2019-05-31 08:00 UTC

Fun MySQL fact of the day: absolute delay

Yesterday, we established an understanding of Seconds_Behind_Master and identified some of its shortcomings. While it's not a completely useless metric, it's also not a very helpful one. What we probably really want is an absolute measure of replication latency, and we'll look at one way of accomplishing that today.

Out of the box, no existing or planned (to the best of my own investigative abilities) version of MySQL is capable of measuring absolute replication lag. In MySQL 5.5, a new feature, MASTER_HEARTBEAT_PERIOD was added. This feature has a replica request the master periodically send a "dummy" event to ensure that in the absence of any new binary logs, the IO thread is still alive and able to communicate with the replica's master. Unfortunately, this "dummy" event injected into the master's binary log response is not written into the relay log meaning that it will not be "passed down" to any replicas of this replica. As such, using MASTER_HEARTBEAT_PERIOD can help us approximate an absolute replication delay on a "basic" two-level topology. However, even a moderately complex deployment will likely have no less than 3 levels, with read-servicing replicas being grand-children of the master node. This would seem to make MASTER_HEARTBEAT_PERIOD not a great option. As such, we need to look outward for solutions.

Thankfully, absolute replication delay is a fairly "solved" problem and off-the-shelf tooling exists whether or not you choose to roll-your-own (which, as a default, I tend to advise against). One such tool is Percona's pt-heartbeat, and provided you eventually converge on a configuration that works for you, it can work pretty well. But, regardless of the build-or-buy decision you come to, today, we will consider the algorithm and not the implementation.

Most or all implementations rely on a process or daemon running on the master node. This process would, periodically, insert the server's current timestamp into a table. As with any normal insert, this will be written into the master's binary log and subsequently downloaded and applied to all of its replicas. From here, each replica would perform the same insert and write it into their own binary log. Then, the next level of replicas will do the same. And so on. The periodic-yet-continual nature of these timestamp inserts, can be thought of as a "heartbeat" that can be measured throughout a cluster.
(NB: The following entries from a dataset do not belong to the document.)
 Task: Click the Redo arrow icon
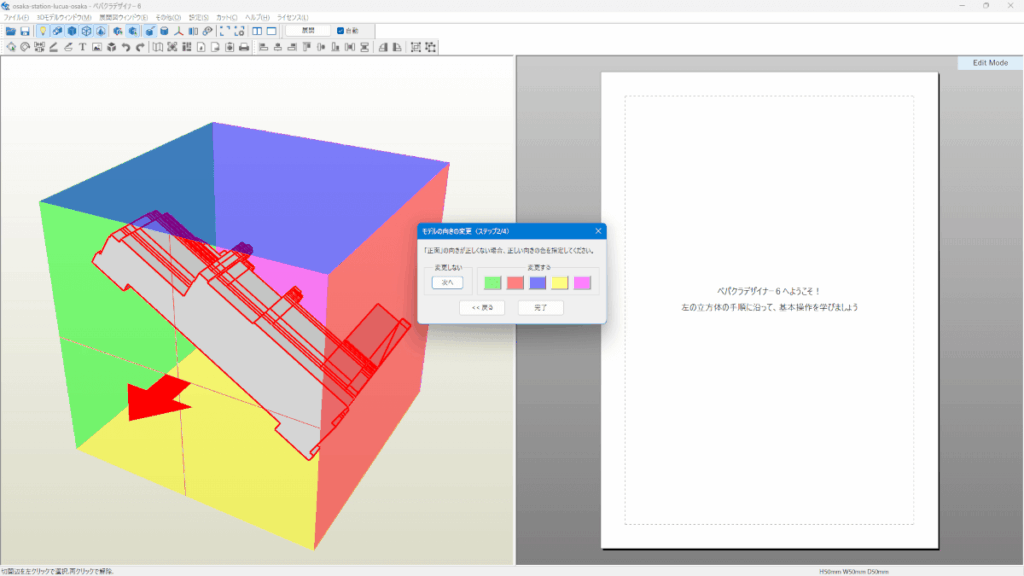click(x=141, y=47)
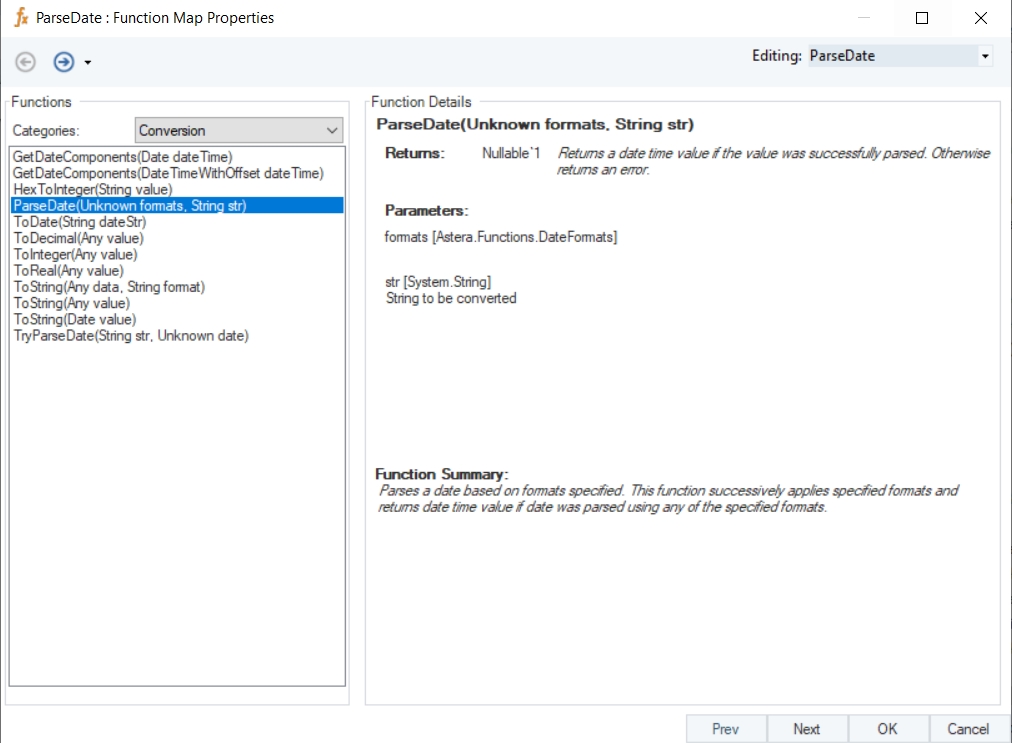Click the forward navigation arrow icon
The image size is (1012, 743).
point(64,62)
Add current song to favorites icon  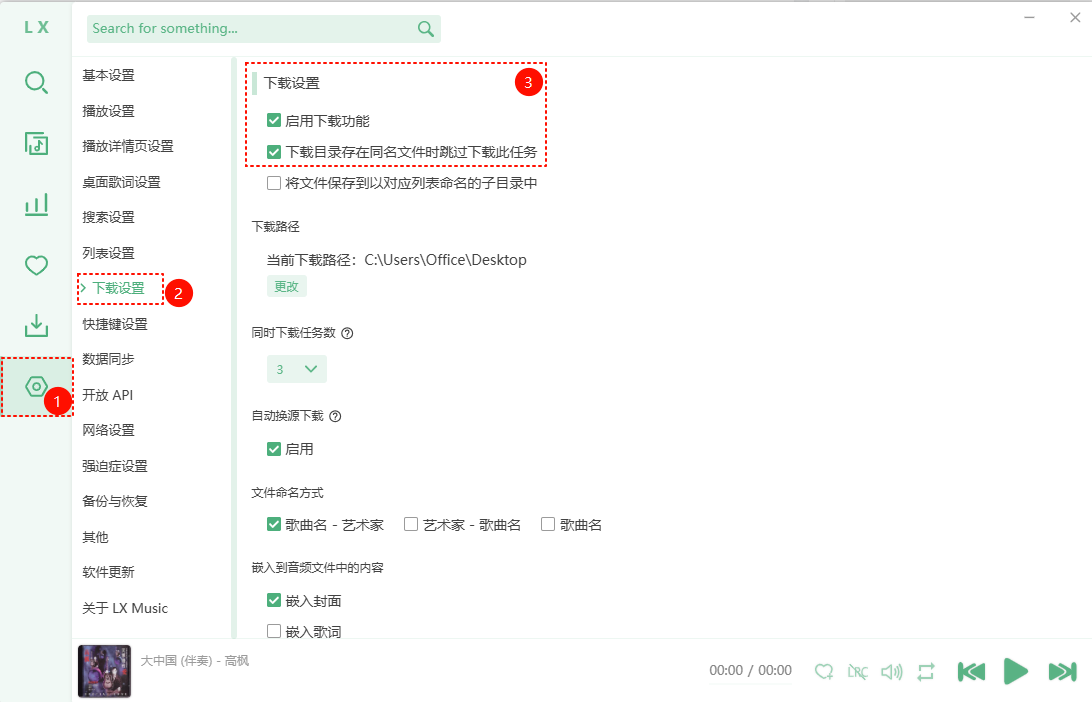click(x=823, y=671)
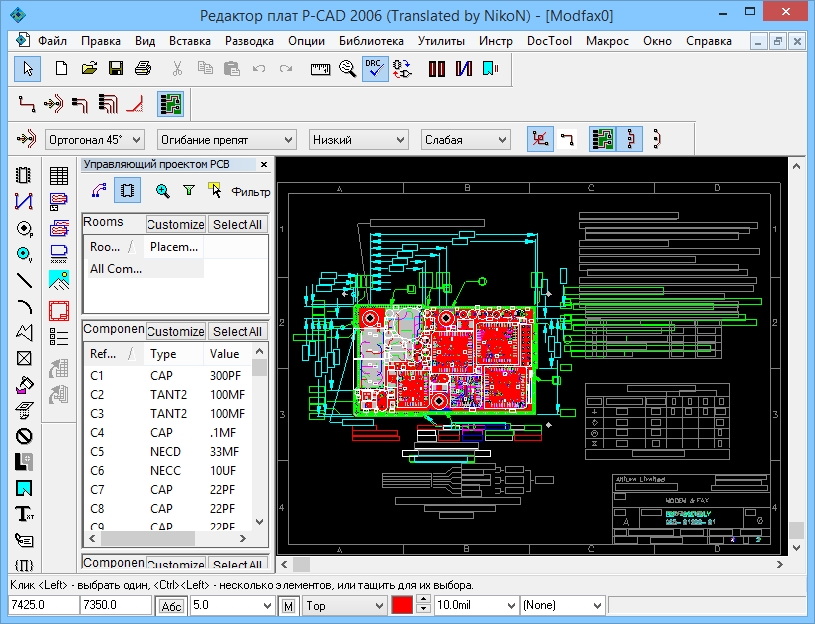This screenshot has width=815, height=624.
Task: Open the Ортогонал 45° routing mode dropdown
Action: [95, 140]
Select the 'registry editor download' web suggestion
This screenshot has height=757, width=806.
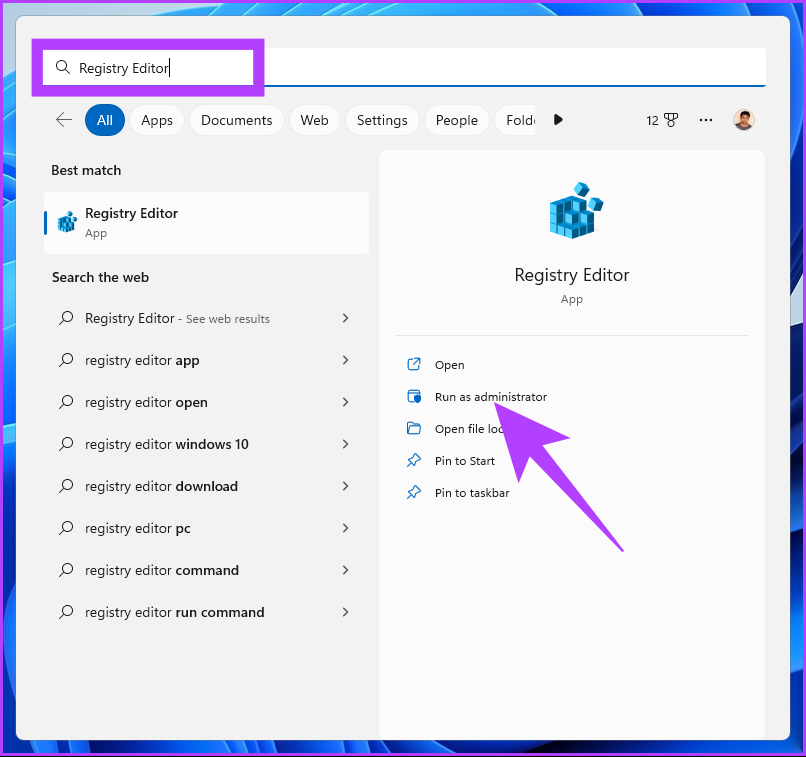click(x=161, y=486)
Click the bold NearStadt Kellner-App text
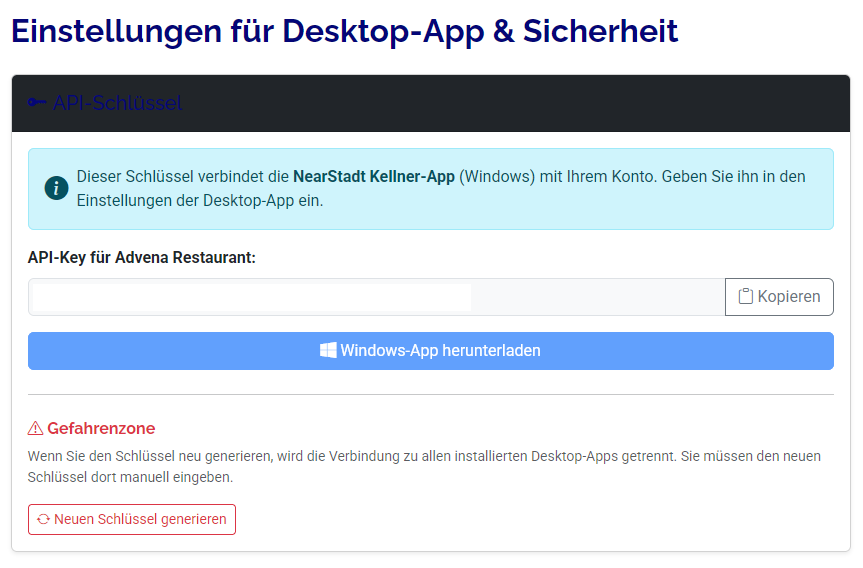This screenshot has width=863, height=568. pyautogui.click(x=374, y=176)
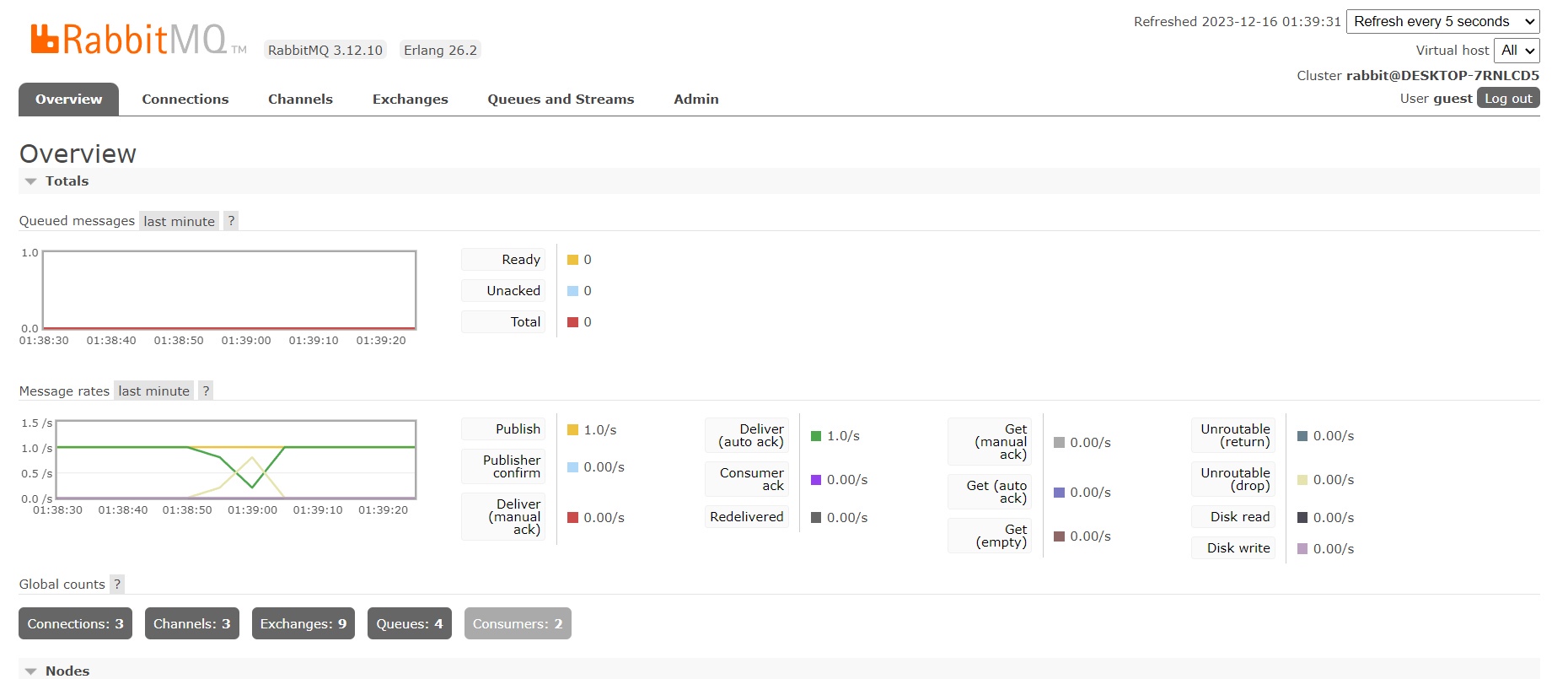The width and height of the screenshot is (1568, 679).
Task: Click the Message rates help question mark
Action: click(206, 391)
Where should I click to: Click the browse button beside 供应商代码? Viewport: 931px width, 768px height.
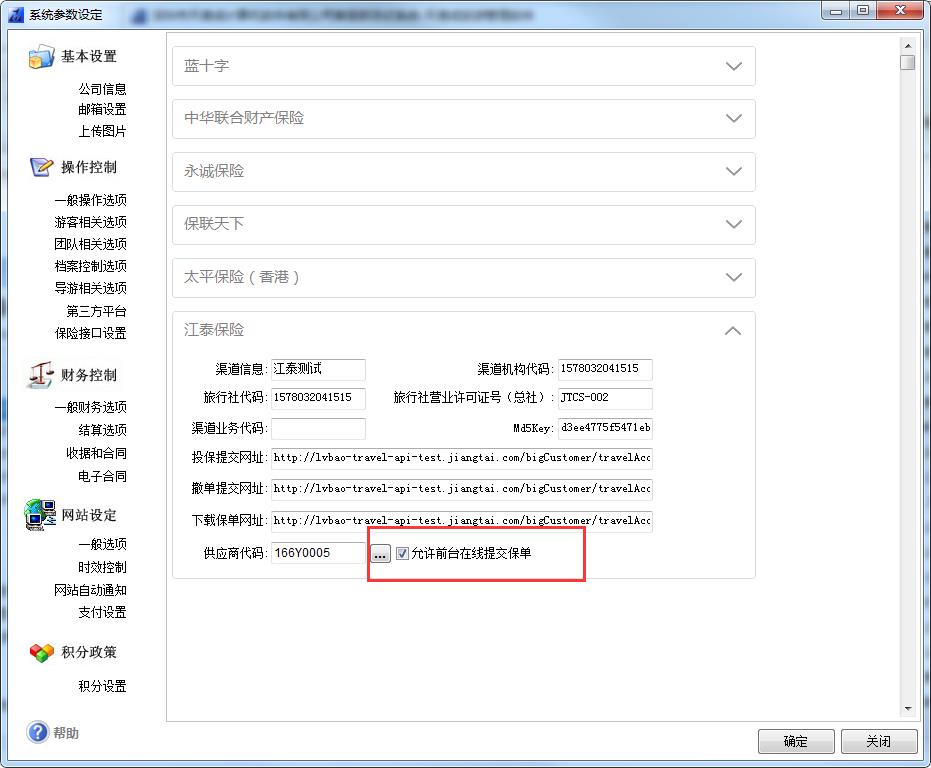click(x=380, y=554)
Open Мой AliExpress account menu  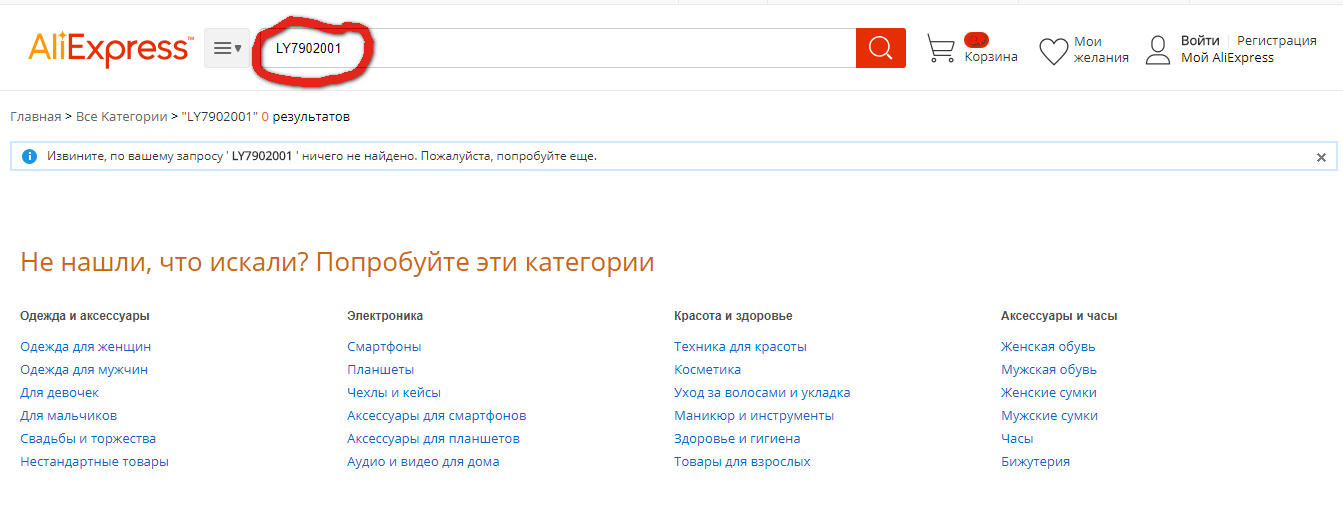point(1227,58)
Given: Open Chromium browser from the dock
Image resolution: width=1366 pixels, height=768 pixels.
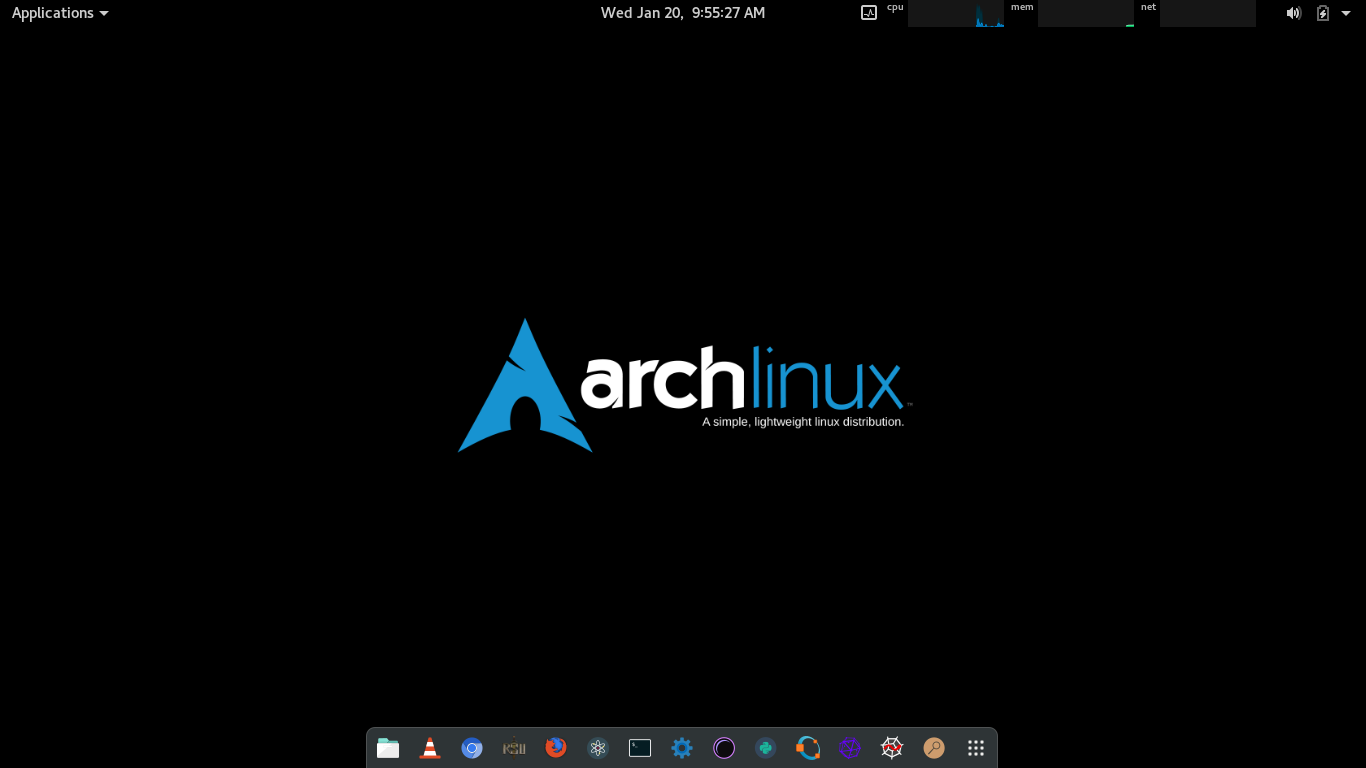Looking at the screenshot, I should point(472,747).
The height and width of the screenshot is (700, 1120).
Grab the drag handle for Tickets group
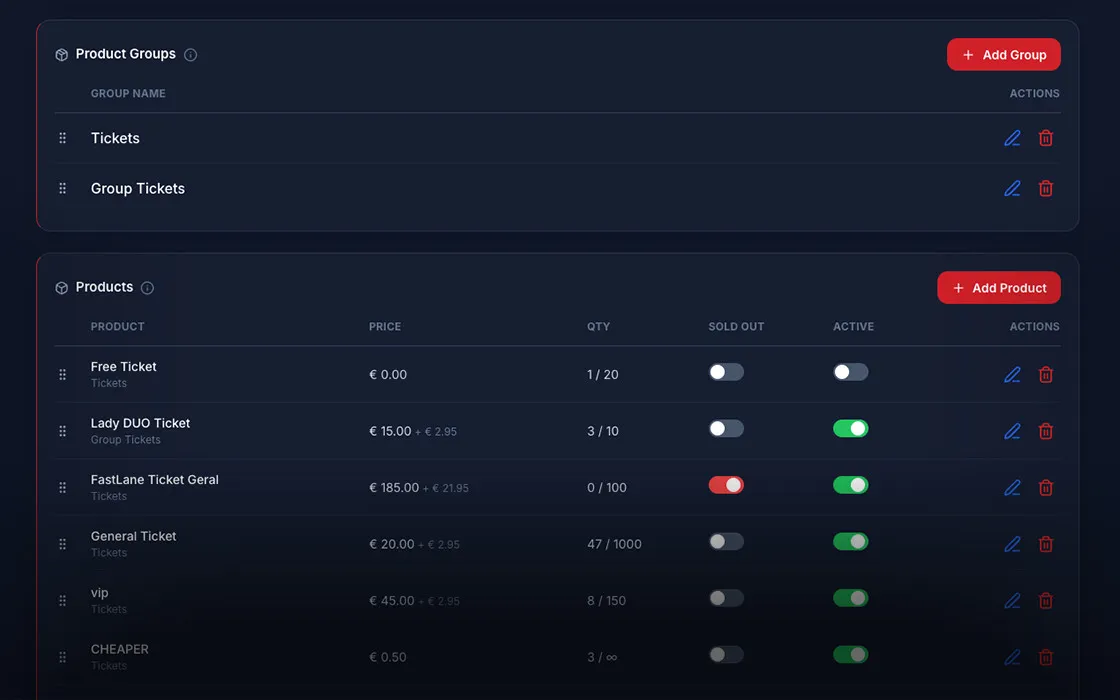(x=62, y=138)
And how do we measure it? Simply, on each replica, the absolute replication delay can be calculated by subtracting the current timestamp from the latest one written by the heartbeat process running on the master. For example, if at 2019-05-31 00:01:00 a replica had the latest heartbeat row of 2019-05-31 00:00:00, we would know with absolute certainty that the replica is delayed by 60 seconds (plus or minus the clock and task scheduling granularity). This holds true for any replica in the cluster, and should any intermediary master be the source of replication lag, it, along with all of its children, will report the same amount of replication lag.